By comparing the task transmission success rate of each algorithm in Table 1 under different network loads, it can be found that each algorithm can maintain a higher success rate under low network load. With the increase of network load, ECMP, WCMP and Q-routing benefit from multipath transmission, and can still carry out task transmission. But their task transmission success rate has decreased to a certain extent. OSPF is limited by single-path transmission. This situation leads to a rapid decline in the success rate of task transmission. Under high load, the task transmission success rate of other algorithms is 40.1%, 17.8%, 6.6% and 2.6% less than SAMP. In addition, Table 2 shows the difference in the task transmission success rate of each algorithm under dynamic network load. In Table 2, the task transmission success rate of other algorithms is 23.1%, 18.3%, 12.1% and 6.2% less than SAMP, respectively. Combining the difference in the task transmission success rate of each algorithm under static and dynamic network load, it can be considered that SAMP can adjust the routing strategy in time to avoid the decrease of task transmission success rate.

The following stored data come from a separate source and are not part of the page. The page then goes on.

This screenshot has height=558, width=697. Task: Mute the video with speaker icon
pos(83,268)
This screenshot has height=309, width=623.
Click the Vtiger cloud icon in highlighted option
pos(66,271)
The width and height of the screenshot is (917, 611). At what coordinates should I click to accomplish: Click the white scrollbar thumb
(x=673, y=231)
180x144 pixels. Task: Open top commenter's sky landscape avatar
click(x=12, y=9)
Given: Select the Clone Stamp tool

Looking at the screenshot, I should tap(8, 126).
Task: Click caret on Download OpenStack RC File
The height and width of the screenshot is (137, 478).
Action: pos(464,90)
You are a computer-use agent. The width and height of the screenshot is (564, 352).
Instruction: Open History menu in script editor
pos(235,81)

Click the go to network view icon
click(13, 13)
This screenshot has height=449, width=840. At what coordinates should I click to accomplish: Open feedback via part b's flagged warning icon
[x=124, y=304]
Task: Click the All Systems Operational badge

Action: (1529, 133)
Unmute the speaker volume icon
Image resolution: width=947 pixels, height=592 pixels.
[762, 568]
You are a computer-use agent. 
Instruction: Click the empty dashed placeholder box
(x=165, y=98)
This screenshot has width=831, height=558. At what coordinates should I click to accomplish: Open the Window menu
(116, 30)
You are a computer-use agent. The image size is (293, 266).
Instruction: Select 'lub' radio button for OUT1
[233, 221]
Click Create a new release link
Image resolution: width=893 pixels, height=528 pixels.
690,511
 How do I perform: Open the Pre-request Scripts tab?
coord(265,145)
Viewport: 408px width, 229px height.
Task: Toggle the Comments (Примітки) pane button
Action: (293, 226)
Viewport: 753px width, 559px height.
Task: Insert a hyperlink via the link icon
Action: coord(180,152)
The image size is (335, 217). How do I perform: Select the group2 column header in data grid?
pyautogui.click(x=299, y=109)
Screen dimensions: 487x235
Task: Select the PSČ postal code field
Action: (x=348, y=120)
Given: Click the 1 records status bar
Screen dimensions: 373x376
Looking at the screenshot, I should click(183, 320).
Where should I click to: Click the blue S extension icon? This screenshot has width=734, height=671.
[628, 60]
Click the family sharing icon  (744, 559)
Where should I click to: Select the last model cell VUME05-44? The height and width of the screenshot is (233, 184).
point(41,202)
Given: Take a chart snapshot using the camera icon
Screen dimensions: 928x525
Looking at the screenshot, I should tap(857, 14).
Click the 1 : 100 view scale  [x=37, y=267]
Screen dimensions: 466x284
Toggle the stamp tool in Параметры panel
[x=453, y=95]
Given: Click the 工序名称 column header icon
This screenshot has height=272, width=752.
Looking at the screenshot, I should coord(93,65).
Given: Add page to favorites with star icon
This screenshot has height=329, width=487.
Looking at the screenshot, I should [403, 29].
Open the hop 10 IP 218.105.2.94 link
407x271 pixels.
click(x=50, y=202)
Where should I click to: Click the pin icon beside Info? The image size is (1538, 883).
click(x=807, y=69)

4.2.3 Experiments on the Throughput Under Different Network Loads

From the perspective of throughput, the experiment compares the difference in throughput between different methods under different network loads. The result is shown in Fig. 12, which counts the differences in throughput of each algorithm under different static network loads.

Fig. 12
figure 12

Throughput under different network load

By comparing the histogram in Fig. 12, it can be found that as the network load becomes higher, the throughput under each algorithm has a decreasing trend. However, relatively speaking, due to the influence of the task transmission success rate, the throughput of SAMP decreases slightly. And under high load, with the help of good route discovery and sub-flow distribution capabilities, SAMP can still guarantee high throughput. In addition, comparing the changes in throughput of each algorithm before and after the network load changes, the differences between the algorithms can be found. Even if the network load changes from a low load to a high load, the throughput of SAMP is very small, only a 14% drop. This is due to the online learning capabilities provided by reinforcement learning, which can adjust routing and sub-flow distribution according to the real-time state of the network. In contrast, the comparison algorithms cannot adapt well to the new network environment after the network load changes, and the throughput drops by 57%, 39.3%,30.2% and 21.9%, which has a greater impact on network transmission.

5 Conclusion

For multipath transmission in data centre network, existing multipath routing methods introduce machine learning, which can adapt to the dynamic changes in data centre networks well. However, these methods lack cooperation in path selection and sub-flow assignment. Therefore, this paper proposes a sub-flow adaptive multipath routing algorithm for data centre network (SAMP). Considering the superiority of machine learning in dynamic environments, the deep reinforcement learning algorithm DDPG is introduced to implement different network state changes quickly, especially in the process of topology, to achieve dynamic migration of the optimised decisions that have been learned. To address the problem of lack of cooperation between path selection and sub-flow assignment, a sub-flow adaptive multipath routing model is established, it can accomplish collaborative scheduling of path selection and sub-flow assignment according to the real-time state of the network. Experiments show that compared with commonly used routing algorithms, SAMP algorithm can reduce the latency by an average of 31.3%, improve the task transmission success rate by an average of 14.9% and increase the throughput by 37.1%.

On the basis of the above conclusions, we put forward prospects for follow-up research. Considering the influence of model design on the convergence of the algorithm, we hope to optimise the dimensionality of the routing model, and improve the convergence speed and self-adjustment ability of the SAMP algorithm.